The muggers advanced on him. They were speaking the same guttural language as the first mugger—who, Simon was beginning to suspect, had not been a mugger at all. Muggers, as far as he knew, didn’t work in gangs, and it was unlikely that the first mugger had criminal friends who had decided to take revenge on him for their comrade’s demise. Something else was clearly going on here.
They had reached the stoop, effectively trapping him on the steps. Simon tore his iPod headphones from his ears and hastily held his hands up. “Look,” he said, “I don’t know what this is about, but you really want to leave me alone.”
The muggers just looked at him. Or at least he thought they were looking at him. Under the shadows of their hoods, it was impossible to see their faces.
“I’m getting the feeling someone sent you after me,” he said. “But it’s a suicide mission. Seriously. I don’t know what they’re paying you, but it’s not enough.”
One of the tracksuited figures laughed. The other had reached into his pocket and drawn something out. Something that shone black under the streetlights.
A gun.
“Oh, man,” Simon said. “You really, really don’t want to do that. I’m not kidding.” He took a step back, up one of the stairs. Maybe if he got enough height, he could actually jump over them, or past them. Anything but let them attack him. He didn’t think he could face what that meant. Not again.
The man with the gun raised it. There was a click as he pulled the hammer back.
Simon bit his lip. In his panic his fangs had come out. Pain shot through him as they sank into his skin. “
Don’t—
”
A dark object fell from the sky. At first Simon thought something had merely tumbled from one of the upper windows—an air conditioner ripping loose, or someone too lazy to drag their trash downstairs. But the falling thing, he saw, was a person—falling with direction, purpose, and grace. The person landed on the mugger, knocking him flat. The gun skittered out of his hand, and he screamed, a thin, high sound.

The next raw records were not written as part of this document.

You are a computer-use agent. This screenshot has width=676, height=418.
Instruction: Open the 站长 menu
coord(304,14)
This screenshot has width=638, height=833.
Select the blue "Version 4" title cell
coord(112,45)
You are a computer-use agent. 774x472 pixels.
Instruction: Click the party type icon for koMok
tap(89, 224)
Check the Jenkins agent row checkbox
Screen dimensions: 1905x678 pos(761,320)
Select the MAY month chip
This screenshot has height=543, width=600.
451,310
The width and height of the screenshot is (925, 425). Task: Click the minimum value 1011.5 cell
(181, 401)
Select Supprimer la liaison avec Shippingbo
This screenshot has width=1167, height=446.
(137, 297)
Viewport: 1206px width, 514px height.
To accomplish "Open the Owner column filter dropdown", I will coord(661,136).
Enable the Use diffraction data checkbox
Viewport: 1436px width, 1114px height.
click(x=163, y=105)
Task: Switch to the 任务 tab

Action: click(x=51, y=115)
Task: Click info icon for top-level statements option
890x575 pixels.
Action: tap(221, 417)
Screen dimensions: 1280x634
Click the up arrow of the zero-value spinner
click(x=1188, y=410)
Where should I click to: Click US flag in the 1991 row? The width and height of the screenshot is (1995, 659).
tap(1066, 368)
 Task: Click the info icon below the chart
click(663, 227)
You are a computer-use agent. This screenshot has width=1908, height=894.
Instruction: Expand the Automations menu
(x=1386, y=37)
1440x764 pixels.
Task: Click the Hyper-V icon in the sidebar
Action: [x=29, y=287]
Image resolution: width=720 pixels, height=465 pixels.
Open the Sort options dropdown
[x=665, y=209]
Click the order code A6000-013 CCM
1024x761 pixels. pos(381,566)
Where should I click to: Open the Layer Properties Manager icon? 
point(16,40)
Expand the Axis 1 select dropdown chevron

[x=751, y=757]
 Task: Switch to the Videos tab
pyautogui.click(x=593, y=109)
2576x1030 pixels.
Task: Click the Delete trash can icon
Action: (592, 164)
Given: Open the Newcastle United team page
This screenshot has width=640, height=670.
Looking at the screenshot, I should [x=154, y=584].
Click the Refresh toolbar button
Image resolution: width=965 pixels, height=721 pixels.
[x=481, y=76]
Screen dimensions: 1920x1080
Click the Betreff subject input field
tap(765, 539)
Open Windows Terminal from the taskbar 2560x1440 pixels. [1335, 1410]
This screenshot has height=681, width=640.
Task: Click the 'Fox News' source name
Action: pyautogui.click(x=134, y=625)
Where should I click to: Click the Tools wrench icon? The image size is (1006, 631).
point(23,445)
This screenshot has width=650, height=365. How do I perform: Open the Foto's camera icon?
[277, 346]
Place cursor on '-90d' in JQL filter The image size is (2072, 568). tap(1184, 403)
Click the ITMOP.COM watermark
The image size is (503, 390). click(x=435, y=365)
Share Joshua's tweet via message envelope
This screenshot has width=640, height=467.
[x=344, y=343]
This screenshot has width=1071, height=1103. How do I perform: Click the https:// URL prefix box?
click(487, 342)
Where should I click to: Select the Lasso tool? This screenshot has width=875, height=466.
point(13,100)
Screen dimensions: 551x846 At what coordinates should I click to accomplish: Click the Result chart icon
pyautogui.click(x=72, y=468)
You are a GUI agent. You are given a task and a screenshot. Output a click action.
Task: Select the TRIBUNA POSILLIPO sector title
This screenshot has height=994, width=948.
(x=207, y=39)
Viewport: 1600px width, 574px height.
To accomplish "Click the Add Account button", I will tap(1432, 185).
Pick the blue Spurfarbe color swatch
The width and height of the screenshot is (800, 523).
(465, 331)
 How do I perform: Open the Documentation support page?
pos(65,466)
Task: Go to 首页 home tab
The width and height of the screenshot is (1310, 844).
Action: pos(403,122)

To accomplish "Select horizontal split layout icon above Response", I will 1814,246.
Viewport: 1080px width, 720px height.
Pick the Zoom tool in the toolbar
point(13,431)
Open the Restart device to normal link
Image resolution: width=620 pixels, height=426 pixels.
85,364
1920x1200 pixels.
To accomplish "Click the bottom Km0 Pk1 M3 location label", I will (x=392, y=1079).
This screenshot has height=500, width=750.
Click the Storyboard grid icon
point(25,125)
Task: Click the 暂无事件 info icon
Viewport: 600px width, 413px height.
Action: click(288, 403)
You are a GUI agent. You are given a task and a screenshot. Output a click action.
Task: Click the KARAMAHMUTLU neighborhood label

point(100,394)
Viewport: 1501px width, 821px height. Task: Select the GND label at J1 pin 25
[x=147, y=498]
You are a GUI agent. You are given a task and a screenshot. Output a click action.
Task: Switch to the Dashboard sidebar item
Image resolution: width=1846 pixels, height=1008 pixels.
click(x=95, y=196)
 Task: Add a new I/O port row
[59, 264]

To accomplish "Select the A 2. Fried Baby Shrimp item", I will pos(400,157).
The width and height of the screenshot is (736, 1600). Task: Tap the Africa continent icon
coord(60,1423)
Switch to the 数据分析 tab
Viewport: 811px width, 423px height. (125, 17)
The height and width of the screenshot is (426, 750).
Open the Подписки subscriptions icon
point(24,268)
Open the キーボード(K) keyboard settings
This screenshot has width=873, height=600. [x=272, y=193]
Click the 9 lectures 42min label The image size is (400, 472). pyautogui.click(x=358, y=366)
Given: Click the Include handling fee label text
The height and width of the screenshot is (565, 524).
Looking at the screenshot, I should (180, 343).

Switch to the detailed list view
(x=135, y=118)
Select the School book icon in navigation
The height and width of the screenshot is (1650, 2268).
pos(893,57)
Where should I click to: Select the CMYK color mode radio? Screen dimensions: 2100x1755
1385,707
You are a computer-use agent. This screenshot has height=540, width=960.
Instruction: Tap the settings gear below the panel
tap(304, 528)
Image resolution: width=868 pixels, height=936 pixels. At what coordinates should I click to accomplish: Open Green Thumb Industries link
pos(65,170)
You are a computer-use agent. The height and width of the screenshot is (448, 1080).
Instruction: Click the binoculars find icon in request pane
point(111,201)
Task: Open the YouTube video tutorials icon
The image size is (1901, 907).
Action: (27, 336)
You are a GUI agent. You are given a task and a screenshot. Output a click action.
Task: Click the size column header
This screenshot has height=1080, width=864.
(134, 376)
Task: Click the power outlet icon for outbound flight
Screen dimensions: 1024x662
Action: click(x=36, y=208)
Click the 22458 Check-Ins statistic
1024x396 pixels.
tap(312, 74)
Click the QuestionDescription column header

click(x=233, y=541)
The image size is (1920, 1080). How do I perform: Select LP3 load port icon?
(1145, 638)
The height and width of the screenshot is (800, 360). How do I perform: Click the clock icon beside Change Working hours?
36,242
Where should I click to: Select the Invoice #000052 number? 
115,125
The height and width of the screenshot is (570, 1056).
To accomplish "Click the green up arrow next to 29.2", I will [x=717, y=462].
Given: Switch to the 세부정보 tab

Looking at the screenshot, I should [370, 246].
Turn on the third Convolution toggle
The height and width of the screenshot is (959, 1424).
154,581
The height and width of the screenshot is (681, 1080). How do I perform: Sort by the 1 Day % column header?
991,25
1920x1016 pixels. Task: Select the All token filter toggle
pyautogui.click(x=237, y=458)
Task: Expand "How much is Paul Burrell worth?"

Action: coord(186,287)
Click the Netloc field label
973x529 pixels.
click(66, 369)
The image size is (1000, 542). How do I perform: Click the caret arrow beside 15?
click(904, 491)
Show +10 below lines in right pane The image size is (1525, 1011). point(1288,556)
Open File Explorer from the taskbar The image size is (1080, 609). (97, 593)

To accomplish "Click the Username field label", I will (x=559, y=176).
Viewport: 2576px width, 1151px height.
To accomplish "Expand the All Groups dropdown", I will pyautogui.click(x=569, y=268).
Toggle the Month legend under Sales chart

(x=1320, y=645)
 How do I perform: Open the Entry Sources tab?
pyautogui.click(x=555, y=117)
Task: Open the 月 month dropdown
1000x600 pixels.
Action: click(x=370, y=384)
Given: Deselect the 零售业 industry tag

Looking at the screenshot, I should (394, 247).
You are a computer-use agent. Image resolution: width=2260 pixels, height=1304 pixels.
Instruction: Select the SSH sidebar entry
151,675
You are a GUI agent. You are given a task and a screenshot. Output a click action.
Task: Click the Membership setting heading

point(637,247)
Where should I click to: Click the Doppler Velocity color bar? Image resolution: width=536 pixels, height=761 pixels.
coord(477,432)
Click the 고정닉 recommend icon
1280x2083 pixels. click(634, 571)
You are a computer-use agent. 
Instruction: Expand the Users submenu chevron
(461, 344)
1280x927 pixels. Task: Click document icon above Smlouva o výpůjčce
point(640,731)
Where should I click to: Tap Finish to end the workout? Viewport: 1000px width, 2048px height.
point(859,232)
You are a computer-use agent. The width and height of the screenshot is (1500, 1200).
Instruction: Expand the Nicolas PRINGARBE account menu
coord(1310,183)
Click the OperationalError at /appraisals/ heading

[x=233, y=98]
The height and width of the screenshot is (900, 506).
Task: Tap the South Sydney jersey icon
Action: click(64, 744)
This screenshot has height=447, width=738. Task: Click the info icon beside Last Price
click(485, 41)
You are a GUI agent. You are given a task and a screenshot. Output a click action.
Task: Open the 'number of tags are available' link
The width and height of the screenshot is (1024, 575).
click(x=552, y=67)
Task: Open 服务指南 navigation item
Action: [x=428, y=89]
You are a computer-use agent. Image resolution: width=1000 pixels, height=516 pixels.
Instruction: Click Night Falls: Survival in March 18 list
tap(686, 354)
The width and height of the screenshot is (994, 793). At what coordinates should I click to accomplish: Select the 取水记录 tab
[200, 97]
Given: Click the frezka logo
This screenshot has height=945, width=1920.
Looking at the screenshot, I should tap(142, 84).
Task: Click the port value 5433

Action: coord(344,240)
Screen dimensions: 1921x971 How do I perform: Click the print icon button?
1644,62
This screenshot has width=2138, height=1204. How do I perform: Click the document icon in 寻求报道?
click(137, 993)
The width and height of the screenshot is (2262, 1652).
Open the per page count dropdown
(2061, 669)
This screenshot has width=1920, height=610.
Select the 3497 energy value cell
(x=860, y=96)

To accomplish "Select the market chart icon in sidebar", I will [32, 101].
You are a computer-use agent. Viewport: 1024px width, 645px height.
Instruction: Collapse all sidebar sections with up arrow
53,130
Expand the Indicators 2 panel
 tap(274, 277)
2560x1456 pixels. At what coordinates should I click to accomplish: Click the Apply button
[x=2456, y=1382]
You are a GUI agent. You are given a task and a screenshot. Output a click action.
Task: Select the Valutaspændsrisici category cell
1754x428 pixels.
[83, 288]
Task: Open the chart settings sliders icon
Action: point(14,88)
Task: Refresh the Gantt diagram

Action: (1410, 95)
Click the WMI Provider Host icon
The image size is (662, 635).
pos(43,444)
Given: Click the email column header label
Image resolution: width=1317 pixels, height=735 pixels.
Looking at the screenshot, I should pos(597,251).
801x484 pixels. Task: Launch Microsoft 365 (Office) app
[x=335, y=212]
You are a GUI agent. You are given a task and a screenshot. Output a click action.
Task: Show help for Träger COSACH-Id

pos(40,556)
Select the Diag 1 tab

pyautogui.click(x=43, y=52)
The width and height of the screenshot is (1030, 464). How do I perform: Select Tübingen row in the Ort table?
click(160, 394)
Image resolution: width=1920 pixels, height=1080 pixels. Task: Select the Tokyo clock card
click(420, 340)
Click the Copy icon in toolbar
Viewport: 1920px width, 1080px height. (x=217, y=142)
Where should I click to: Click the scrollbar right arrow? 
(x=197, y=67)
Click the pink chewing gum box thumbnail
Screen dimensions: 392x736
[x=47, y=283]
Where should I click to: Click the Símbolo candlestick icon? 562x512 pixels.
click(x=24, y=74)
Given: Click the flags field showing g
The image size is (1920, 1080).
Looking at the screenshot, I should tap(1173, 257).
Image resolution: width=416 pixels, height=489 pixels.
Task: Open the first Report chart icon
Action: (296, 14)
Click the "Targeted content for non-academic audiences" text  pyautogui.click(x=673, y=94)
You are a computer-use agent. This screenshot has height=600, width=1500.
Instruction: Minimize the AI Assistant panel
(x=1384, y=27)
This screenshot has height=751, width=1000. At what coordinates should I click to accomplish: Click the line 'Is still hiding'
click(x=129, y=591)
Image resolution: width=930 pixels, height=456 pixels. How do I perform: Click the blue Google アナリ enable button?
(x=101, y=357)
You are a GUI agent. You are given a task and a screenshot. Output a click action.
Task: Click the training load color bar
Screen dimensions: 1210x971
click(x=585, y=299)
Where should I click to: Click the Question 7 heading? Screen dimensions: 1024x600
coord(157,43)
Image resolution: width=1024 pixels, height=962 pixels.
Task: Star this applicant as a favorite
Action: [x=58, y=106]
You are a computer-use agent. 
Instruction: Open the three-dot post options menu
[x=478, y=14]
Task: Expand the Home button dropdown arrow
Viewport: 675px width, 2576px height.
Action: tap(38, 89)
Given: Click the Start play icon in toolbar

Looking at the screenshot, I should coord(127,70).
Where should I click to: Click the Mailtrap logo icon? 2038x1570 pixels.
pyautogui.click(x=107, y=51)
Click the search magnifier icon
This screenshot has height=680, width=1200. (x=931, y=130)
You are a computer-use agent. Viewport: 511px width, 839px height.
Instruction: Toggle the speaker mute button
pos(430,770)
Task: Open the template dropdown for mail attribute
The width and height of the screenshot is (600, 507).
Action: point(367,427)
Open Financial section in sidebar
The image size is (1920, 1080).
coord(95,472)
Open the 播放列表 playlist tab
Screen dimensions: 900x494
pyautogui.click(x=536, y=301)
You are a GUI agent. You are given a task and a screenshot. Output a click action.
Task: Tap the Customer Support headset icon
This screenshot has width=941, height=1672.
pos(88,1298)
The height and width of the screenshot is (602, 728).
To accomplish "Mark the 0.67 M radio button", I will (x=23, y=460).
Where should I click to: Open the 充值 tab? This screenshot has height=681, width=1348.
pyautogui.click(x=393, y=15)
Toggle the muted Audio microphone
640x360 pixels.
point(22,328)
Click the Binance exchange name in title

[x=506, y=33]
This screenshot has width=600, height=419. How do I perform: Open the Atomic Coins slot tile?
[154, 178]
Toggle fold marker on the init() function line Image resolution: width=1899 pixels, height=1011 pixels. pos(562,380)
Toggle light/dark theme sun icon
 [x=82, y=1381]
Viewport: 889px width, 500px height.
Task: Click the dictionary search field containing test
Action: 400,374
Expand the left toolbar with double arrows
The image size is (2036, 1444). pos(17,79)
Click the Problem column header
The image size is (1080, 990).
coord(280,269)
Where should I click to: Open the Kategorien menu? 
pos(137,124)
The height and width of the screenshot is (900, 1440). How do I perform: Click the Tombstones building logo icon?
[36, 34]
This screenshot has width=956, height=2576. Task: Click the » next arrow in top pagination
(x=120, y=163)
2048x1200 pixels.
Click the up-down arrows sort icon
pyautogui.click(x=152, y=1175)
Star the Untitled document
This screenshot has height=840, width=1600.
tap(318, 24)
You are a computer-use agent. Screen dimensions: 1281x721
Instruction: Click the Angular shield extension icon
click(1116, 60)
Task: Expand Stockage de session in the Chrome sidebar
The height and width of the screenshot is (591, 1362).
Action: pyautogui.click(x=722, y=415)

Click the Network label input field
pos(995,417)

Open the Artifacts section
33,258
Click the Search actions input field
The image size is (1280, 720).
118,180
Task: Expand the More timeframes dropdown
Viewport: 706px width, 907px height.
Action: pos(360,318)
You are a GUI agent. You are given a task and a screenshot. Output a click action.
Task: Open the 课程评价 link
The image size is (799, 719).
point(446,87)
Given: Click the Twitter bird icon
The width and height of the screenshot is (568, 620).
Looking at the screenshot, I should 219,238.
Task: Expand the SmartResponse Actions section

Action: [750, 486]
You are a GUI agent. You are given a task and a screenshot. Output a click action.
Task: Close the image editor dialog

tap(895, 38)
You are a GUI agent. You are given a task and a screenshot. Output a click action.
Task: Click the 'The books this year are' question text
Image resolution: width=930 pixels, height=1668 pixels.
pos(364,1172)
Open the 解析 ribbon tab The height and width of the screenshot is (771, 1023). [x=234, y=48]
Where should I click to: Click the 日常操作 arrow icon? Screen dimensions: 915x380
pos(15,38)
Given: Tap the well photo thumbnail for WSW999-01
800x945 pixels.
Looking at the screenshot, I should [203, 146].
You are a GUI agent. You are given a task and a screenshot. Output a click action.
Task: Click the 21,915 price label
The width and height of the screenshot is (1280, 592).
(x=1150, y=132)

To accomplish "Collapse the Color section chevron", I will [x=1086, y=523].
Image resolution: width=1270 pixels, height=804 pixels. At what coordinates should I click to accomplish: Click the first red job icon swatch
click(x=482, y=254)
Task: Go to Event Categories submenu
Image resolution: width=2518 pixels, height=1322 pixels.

The second mugger bent and seized the gun. Before Simon could react, the guy had raised it and pulled the trigger. A spark of flame appeared at the gun’s muzzle.
And the gun blew apart. It blew apart, and the mugger blew apart along with it, too fast to even scream. He had intended a quick death for Simon, and an even quicker death was what he got in return. He shattered apart like glass, like the outward-flying colors in a kaleidoscope. There was a soft explosion—the sound of displaced air—and then nothing but a soft drizzle of salt, falling onto the pavement like solidified rain.
Simon’s vision blurred, and he sank down onto the steps. He was aware of a loud humming in his ears, and then someone grabbed him roughly by the wrists and shook him, hard. “Simon. Simon!”
He looked up. The person grabbing him and shaking him was Jace. The other boy wasn’t in gear, but was still wearing his jeans and the jacket he’d taken back from Clary. He was disheveled, his clothes and face streaked with dirt and soot. His hair was wet from the rain.
“What the hell was that?” Jace asked.
Simon looked up and down the street. It was still deserted. The asphalt shone, black and wet and empty. The second mugger was gone.
“You,”
he said, a little groggily. “You jumped the muggers—”
“Those weren’t muggers. They were following you since you got off the subway. Someone sent those guys.” Jace spoke with complete surety.
“The other one,” Simon said. “What happened to him?”
“He just vanished.” Jace snapped his fingers. “He saw what happened to his friend, and he was gone, like that. I don’t know what they were, exactly. Not demons, but not exactly human, either.”
“Yeah, I figured that part out, thanks.”
Jace looked at him more closely. “That—what happened to the mugger—that was you, wasn’t it? Your Mark, here.” He pointed at his forehead. “I saw it burn white before that guy just … dissolved.”